■ RECORDS TO PROCESS:
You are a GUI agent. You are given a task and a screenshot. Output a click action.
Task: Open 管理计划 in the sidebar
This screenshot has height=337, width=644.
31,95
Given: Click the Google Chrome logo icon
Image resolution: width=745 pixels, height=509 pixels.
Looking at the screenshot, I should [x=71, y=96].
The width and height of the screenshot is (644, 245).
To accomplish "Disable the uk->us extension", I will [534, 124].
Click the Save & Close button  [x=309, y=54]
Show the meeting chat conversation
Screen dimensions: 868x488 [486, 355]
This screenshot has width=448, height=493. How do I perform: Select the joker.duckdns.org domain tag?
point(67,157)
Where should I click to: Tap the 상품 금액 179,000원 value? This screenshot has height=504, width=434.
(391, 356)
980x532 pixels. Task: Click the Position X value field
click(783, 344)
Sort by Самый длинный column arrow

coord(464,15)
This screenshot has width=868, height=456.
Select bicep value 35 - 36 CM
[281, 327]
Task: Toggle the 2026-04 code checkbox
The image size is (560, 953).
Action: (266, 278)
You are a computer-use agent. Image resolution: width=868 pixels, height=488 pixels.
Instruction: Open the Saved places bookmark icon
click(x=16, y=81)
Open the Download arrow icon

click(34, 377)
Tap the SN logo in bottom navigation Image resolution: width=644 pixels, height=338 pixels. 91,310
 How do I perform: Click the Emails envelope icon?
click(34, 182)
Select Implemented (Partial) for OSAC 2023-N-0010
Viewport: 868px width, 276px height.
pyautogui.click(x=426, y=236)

■ PROBLEM DETAILS: For the material above, reproduce exactly the lines from the line with "Given: Click the Google Chrome logo icon" to the line with "Click the Save", inclusive, and exclude all others.

■ OUTPUT OF THE TASK:
Given: Click the Google Chrome logo icon
Image resolution: width=745 pixels, height=509 pixels.
Looking at the screenshot, I should [x=71, y=96].
The width and height of the screenshot is (644, 245).
To accomplish "Disable the uk->us extension", I will [534, 124].
Click the Save & Close button  [x=309, y=54]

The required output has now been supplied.